**What you will do**
Report each line below that carries the word "agent".

**Dataset records**
-- -- --

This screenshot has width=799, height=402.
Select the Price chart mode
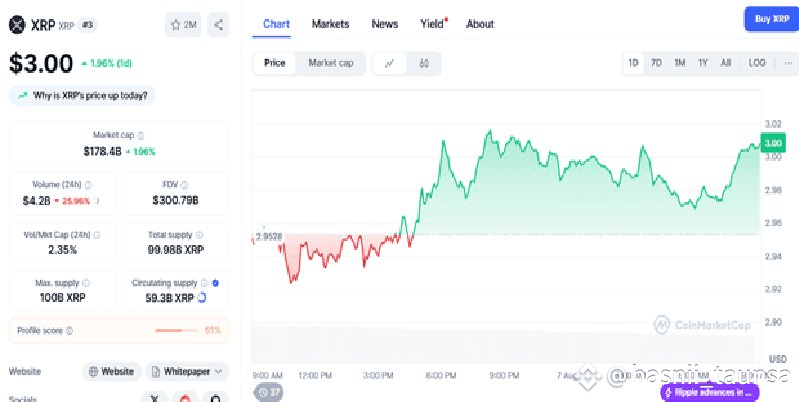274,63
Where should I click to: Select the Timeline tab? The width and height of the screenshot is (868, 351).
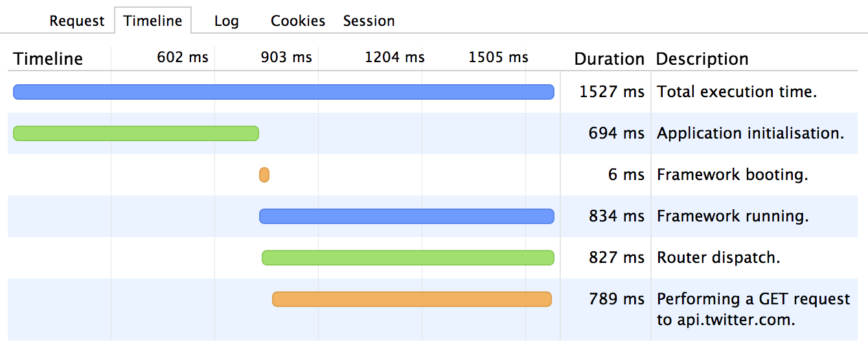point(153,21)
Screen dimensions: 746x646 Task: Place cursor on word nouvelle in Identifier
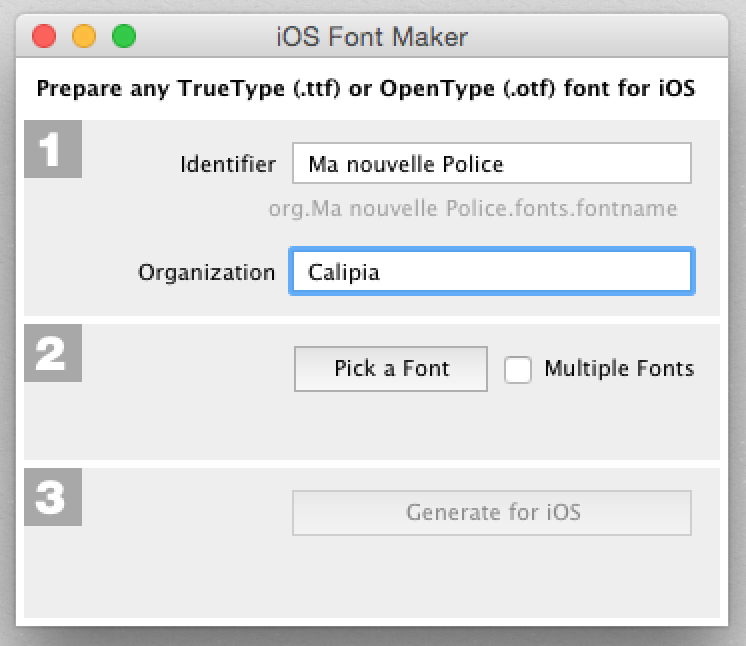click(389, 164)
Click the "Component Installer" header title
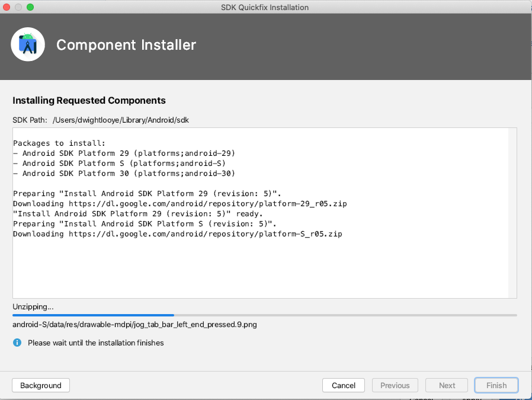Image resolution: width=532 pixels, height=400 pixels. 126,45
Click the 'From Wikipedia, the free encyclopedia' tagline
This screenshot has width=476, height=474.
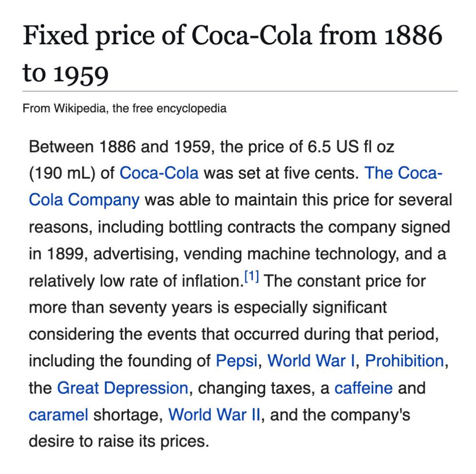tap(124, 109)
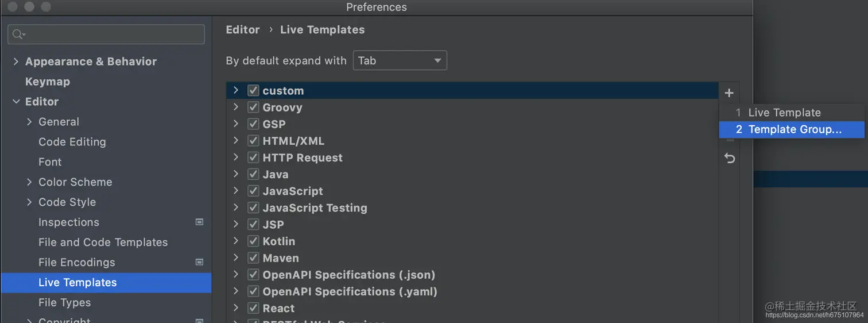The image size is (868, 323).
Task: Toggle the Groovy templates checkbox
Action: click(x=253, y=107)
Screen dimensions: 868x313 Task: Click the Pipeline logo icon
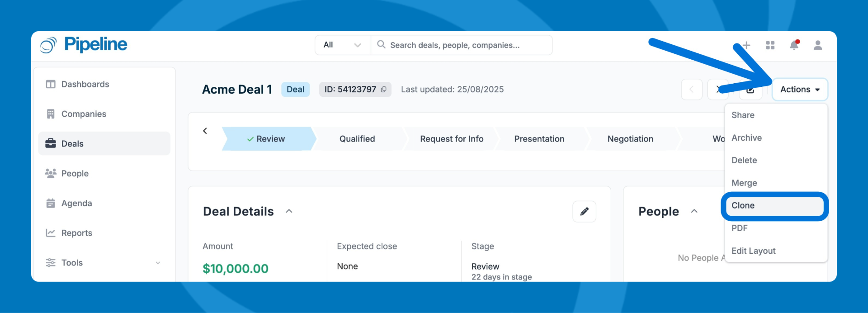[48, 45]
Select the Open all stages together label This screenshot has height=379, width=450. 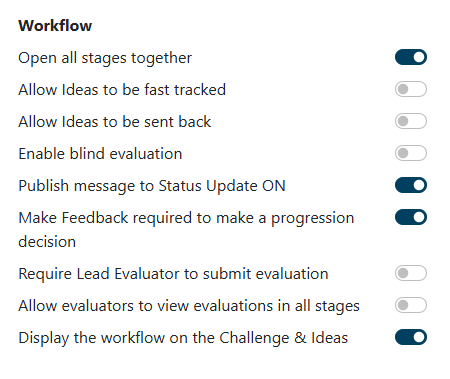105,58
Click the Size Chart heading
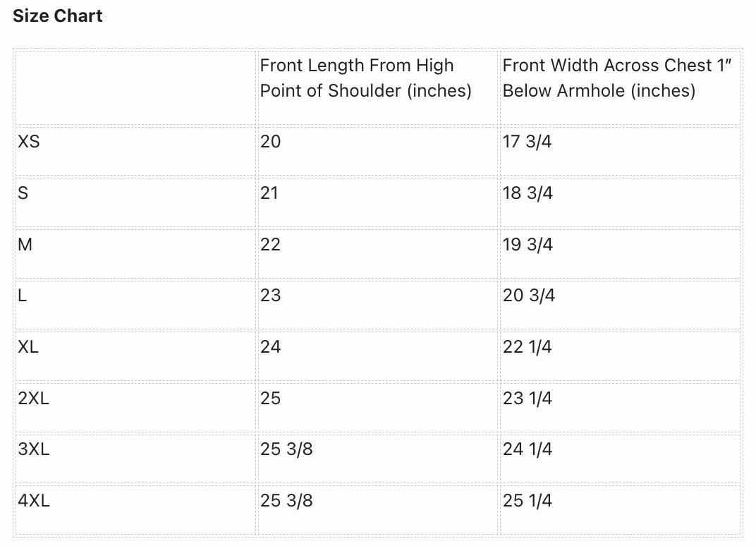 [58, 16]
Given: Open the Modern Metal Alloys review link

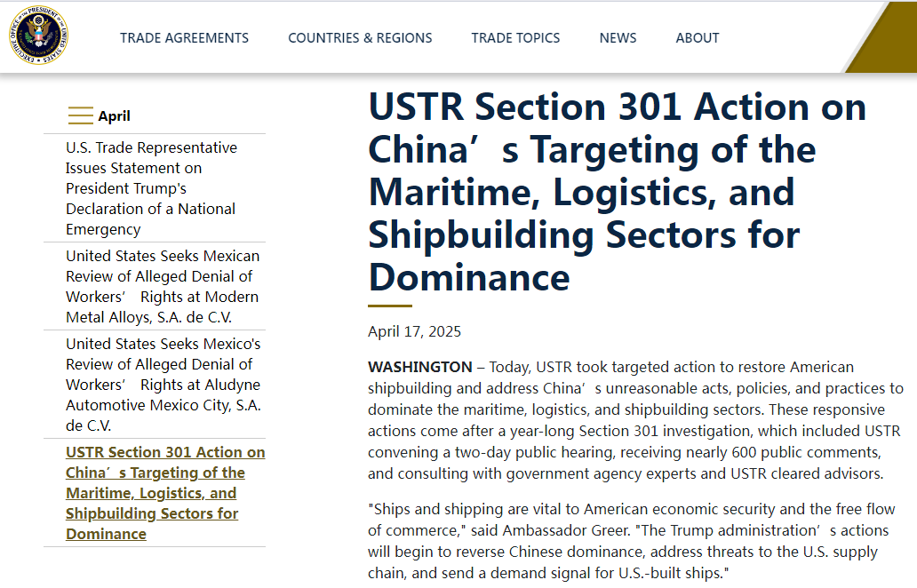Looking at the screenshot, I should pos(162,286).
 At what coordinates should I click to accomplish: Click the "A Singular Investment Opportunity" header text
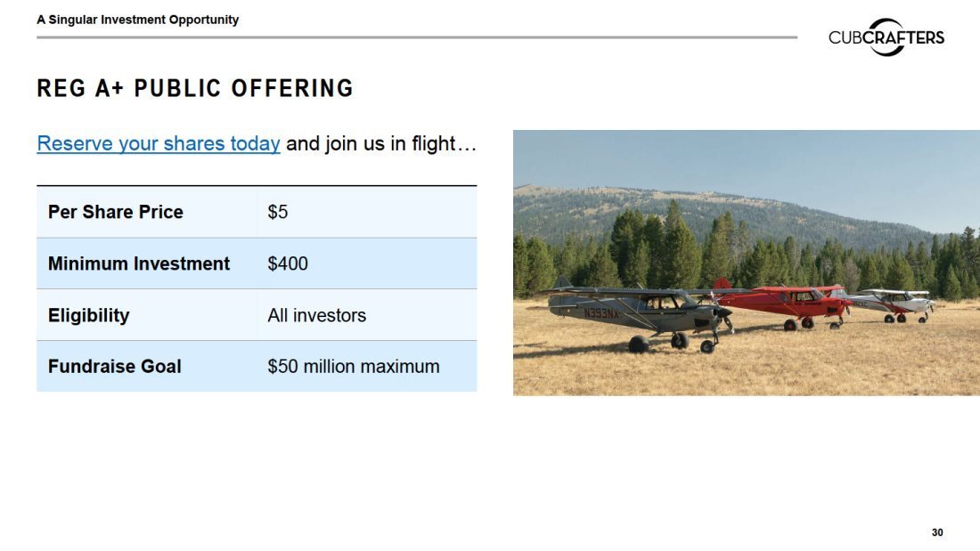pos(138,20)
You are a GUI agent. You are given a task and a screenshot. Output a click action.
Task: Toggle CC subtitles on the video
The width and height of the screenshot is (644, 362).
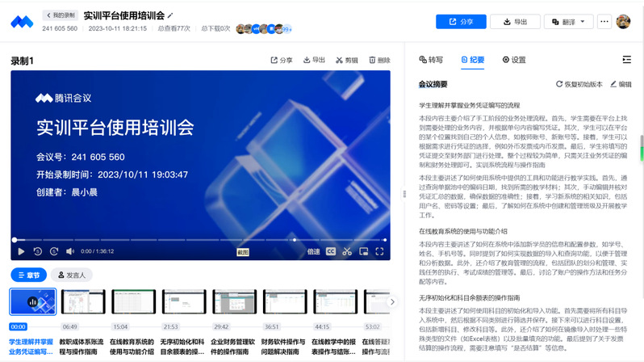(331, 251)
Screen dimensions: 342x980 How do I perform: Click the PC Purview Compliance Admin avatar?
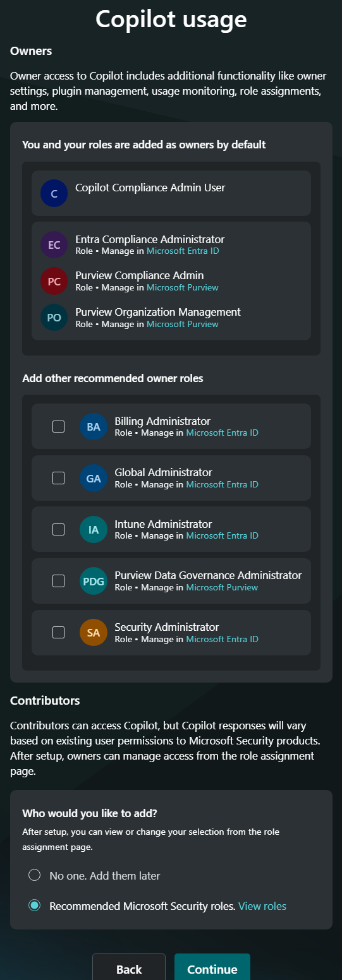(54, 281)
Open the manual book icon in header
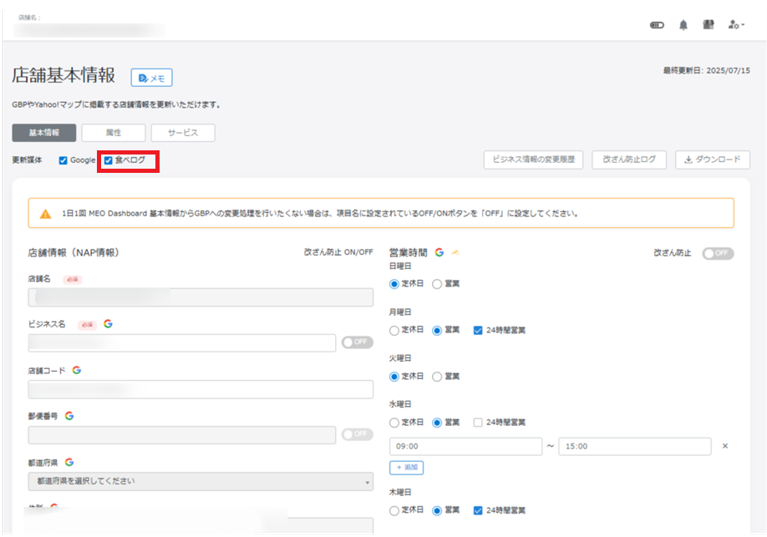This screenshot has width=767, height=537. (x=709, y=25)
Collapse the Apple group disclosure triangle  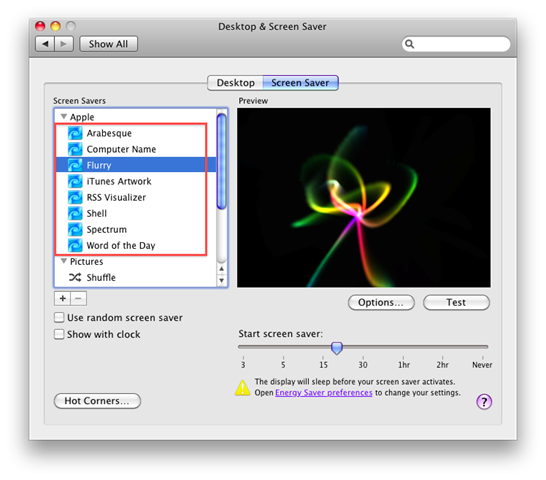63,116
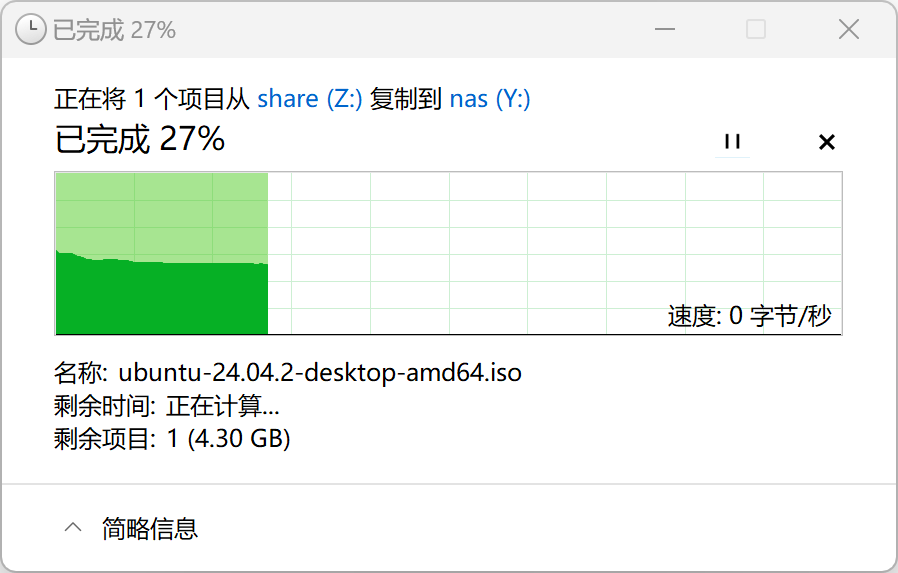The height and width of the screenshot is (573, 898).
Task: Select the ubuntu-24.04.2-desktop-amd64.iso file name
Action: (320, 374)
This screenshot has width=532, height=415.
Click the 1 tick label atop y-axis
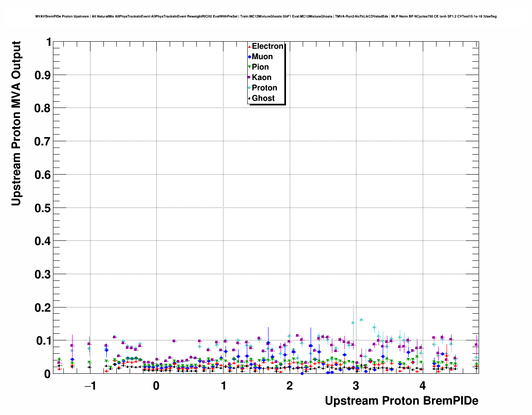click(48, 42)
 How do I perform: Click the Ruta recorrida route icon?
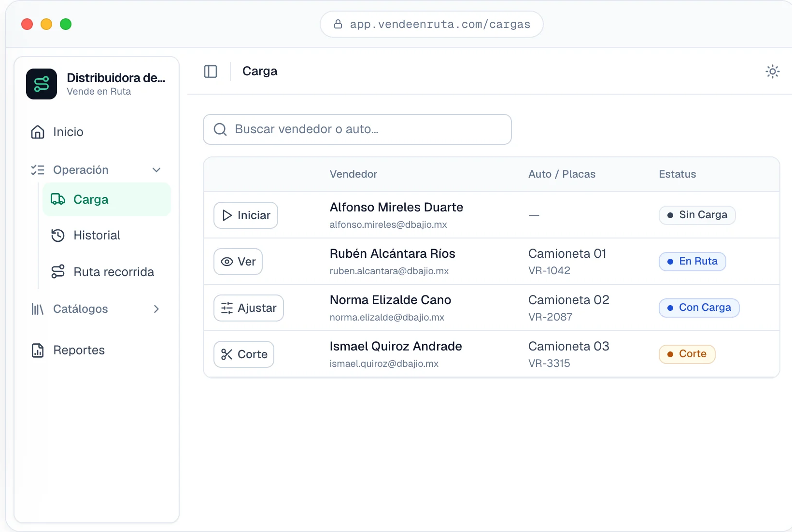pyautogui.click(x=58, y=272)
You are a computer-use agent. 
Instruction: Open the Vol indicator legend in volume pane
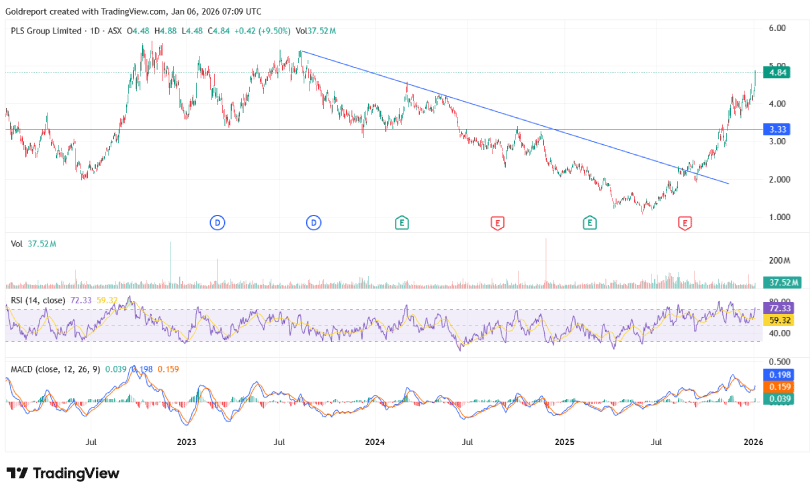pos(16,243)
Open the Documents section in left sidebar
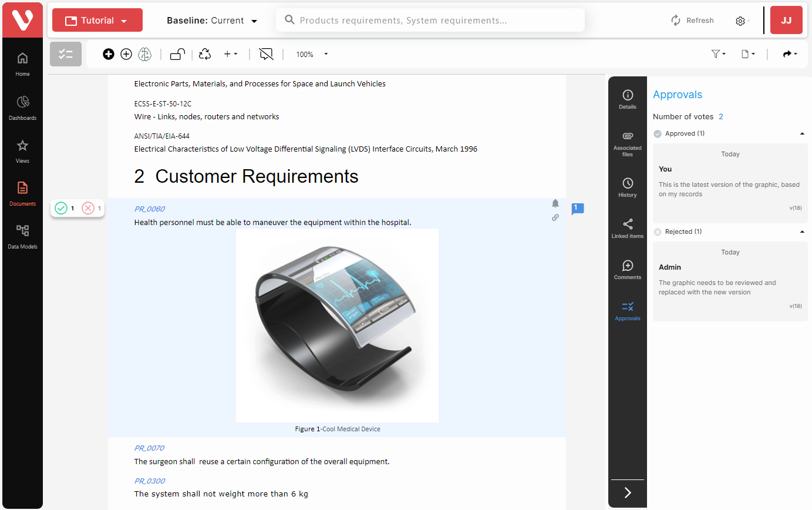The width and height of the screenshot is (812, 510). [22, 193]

-- -- --

**Exercise answer**
You are a GUI agent. You are given a task and a screenshot. Output a click action.
You are a computer-use agent. 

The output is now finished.